- _Texte source_
• • • • •

T.Y : Vous êtes peut-être
optimiste.
K.Y : C’est sur que c’est
parti.
T.Y : La méconnaissance de
l’histoire, c’est une méconnaissance de soi, vous voulez dire ?
K.Y : C’est un complexe
d’infériorité.
T.Y : Il est peut-être
difficile de voir les choses en face ?
K.Y : justement dans ce
sens.
T.Y : votre Nedjma,
c’est à la fois le pays, l’histoire, la conscience. En arabe Nedjma,
c’est le nom d’une femme. Dans le même ordre idée, on peut dire que l’histoire
est aussi niée. Comme on a oubliée aussi le rôle des femmes pendant la guerre.
Ils nient l’existence des femmes comme êtres humains. Il y a par conséquent, à
mon anis, ce refus de voir les femmes chez nous telles qu’elles sont. Le refus
de reconnaître les femmes participe aussi de ce refus de soi. On ne peut pas
bâtir une société, une nation sans l’autre qui est aussi une partie de soi ;
comment amputer une partie de soi ? Comment amputer ce pays de ce qui le fait ?
Ça revient comme vous le disiez tout à l’heure à le nier et à se nier soi-même
par la même occasion.

• • • • •

- _Enregistrements_

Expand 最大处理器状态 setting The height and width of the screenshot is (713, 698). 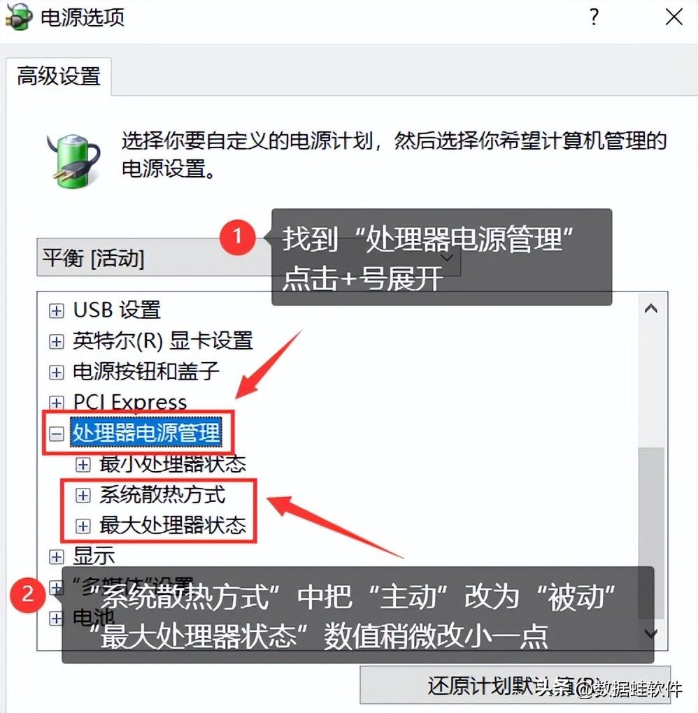83,526
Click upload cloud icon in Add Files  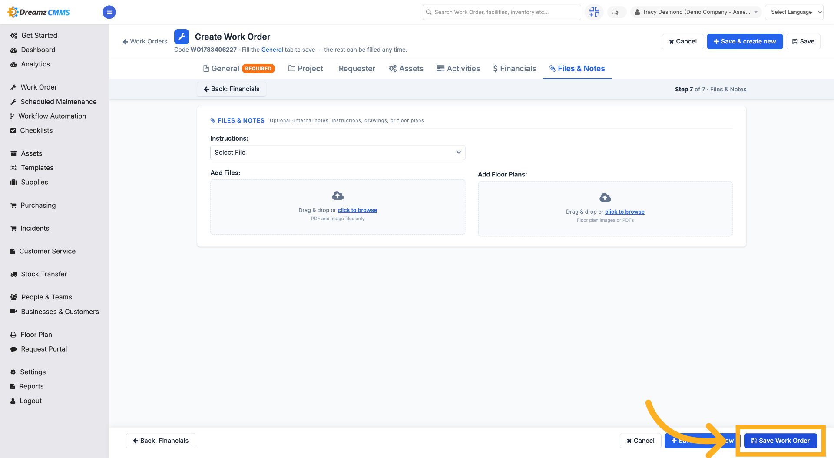(338, 196)
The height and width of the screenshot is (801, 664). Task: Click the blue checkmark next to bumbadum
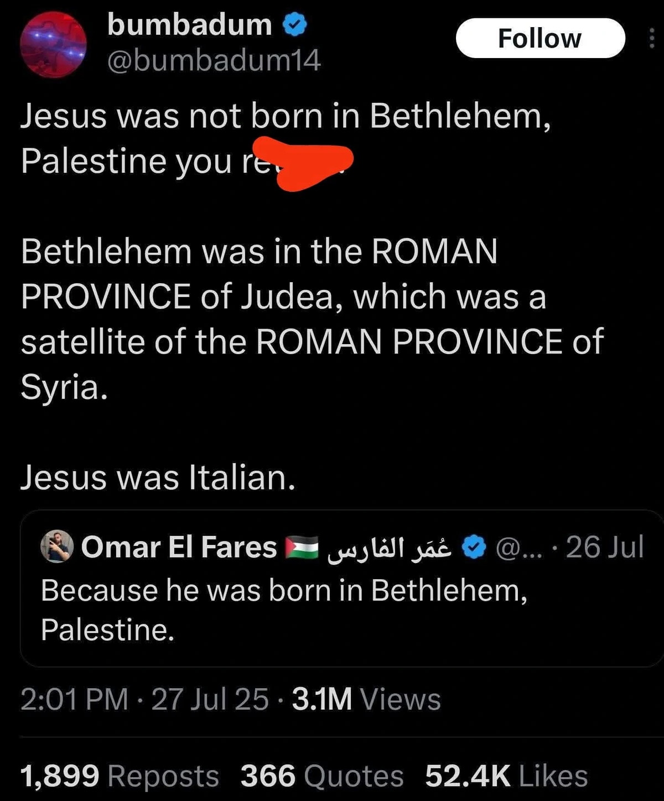click(x=294, y=24)
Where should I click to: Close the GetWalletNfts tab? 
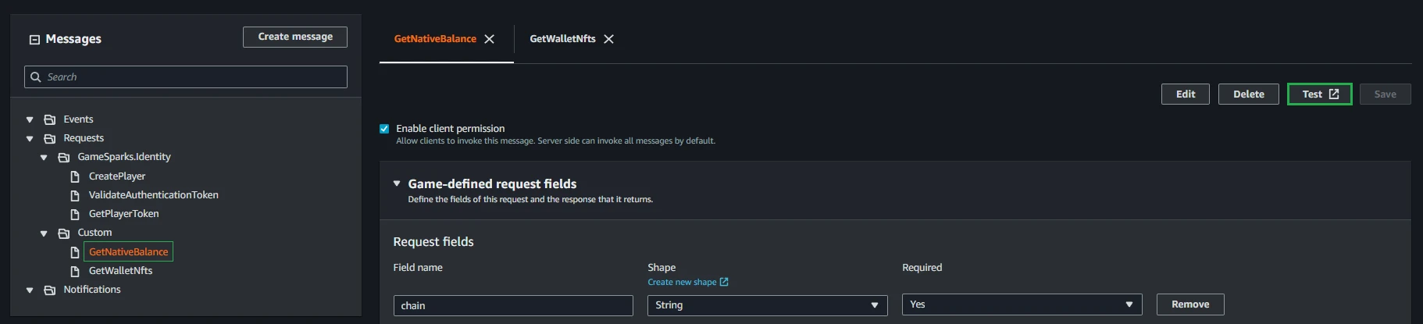609,39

• • • • •

- _Consignes de l'exercice_
- 1) Recopiez le passage de l'entretien sur Nedjma qui va de « K.Y : justement » jusqu'à « la même occasion. » inclus.
- 2) Reprenez l'entretien sur Nedjma à la suite de sa dernière phrase et poursuivez-le.

- _Réponses par consigne_
- 1)
K.Y : justement dans ce
sens.
T.Y : votre Nedjma,
c’est à la fois le pays, l’histoire, la conscience. En arabe Nedjma,
c’est le nom d’une femme. Dans le même ordre idée, on peut dire que l’histoire
est aussi niée. Comme on a oubliée aussi le rôle des femmes pendant la guerre.
Ils nient l’existence des femmes comme êtres humains. Il y a par conséquent, à
mon anis, ce refus de voir les femmes chez nous telles qu’elles sont. Le refus
de reconnaître les femmes participe aussi de ce refus de soi. On ne peut pas
bâtir une société, une nation sans l’autre qui est aussi une partie de soi ;
comment amputer une partie de soi ? Comment amputer ce pays de ce qui le fait ?
Ça revient comme vous le disiez tout à l’heure à le nier et à se nier soi-même
par la même occasion.

- 2)
K.Y : Qu’est-ce qui est à la base de ça ? Pourquoi en sommes-nous
là ? Comment a commencé le malheur ? Il a commencé par les invasions étrangères
et ça a été une suite d’invasions étrangères.
Les Romains. Commerçons par là,
car c’est une période relativement connue. N’oublions pas qu’à un certain moment l’Algérie a été
dite romaine. Combien de temps les
Romains sont-ils restés ?
T.Y : Cinq siècles.
K.Y : L’Algérie romaine. L’Algérie chrétienne, on en a
parlé.
On a présenté saint Augustin comme
un Algérien et moi, j’ai eu la terrible surprise, après l’indépendance, de voir
des personnages officiels faire des conférences à Souk-A hras sur saint Augustin.
T.Y : Et alors ! Est-ce une
surprise agréable ou désagréable ?
K.Y : Moi, j’ai ressenti ça
comme un crachat. Pour moi, saint
Augustin, c’est Massu parce qu’il a massacré les donatistes, ceux qui
étaient des chrétiens sincères. Ils avaient pris position pour les insurges et
les ouvriers agricoles qui se battaient contre la latifundia, contre les colons
romains, exactement comme nous contre les français. Saint augustin a appelé à la
répression et la répression été atroce. Ça a été des massacres.
Fêter saint augustin, qu’est-ce que cela veut
dire ? Pourquoi ? Parce qu’il est né en Algérie. Dans ce cas-là, camus aussi est
né en Algérie. Et beaucoup de gouverneurs généraux.
T.Y : Vous pensez toujours la
même chose ? Dans tout les pays du monde, il n’a pas que les bons, les purs, les
courageux qui sont les citoyens.
K.Y : Bien sûr. Mais, pour moi,
c’est un ennemi et c’est tout.
Il faut rejeter ça avec la plus grande énergie. Bien sûr qu’il ne
suffit pas de naître en Algérie pour être un Algérien, surtout si on travaillé
contre son histoire, contre ceux qui l’étaient vraiment.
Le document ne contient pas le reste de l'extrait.